[Directions for this task] Please count the lines of the listing below that contain the string "resolution". Case counts; reply with the number only.

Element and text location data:

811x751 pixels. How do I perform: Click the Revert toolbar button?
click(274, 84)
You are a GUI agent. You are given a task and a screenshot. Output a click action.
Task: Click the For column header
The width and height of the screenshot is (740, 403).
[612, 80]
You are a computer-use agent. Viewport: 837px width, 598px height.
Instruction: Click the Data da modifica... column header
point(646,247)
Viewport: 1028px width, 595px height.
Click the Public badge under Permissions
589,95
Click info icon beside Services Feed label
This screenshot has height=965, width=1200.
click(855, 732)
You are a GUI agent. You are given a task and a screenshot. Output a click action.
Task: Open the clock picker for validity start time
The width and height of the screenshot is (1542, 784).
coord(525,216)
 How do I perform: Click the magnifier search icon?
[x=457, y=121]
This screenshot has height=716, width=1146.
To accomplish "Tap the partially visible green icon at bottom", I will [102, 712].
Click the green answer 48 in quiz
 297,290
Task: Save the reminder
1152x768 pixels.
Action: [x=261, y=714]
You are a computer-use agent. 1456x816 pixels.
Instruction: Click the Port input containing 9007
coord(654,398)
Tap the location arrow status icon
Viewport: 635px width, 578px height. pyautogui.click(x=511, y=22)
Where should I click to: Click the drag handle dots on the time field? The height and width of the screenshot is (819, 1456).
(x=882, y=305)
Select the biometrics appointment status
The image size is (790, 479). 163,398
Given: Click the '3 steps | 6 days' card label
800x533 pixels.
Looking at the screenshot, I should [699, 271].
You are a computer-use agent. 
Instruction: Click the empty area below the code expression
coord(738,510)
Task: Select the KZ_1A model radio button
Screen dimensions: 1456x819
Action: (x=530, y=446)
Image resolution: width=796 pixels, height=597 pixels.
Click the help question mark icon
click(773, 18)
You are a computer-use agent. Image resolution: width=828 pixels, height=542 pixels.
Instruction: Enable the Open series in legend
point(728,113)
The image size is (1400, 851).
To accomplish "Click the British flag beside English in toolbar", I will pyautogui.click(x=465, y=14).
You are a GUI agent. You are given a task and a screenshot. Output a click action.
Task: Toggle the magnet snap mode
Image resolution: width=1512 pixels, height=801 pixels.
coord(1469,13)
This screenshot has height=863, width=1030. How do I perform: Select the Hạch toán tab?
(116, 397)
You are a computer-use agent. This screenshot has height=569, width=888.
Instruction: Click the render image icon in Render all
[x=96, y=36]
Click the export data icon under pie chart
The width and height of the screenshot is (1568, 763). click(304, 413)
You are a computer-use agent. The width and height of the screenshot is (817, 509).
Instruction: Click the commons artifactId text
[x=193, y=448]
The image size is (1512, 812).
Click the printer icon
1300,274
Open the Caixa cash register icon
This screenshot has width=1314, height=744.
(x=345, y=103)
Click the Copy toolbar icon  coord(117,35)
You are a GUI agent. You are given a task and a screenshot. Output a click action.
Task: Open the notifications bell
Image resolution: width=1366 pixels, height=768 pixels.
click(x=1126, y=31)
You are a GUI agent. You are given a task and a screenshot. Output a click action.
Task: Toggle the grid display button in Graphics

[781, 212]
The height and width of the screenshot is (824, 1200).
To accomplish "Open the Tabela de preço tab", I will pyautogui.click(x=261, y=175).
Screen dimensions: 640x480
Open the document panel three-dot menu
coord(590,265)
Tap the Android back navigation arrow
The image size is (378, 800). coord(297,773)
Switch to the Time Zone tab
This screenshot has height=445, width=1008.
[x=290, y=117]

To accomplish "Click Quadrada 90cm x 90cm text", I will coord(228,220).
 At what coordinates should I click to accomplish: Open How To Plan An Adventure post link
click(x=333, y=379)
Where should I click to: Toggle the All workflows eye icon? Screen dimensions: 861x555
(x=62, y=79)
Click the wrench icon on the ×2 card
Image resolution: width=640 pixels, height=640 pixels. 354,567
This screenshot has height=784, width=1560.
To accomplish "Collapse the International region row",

[Reply to the task] 5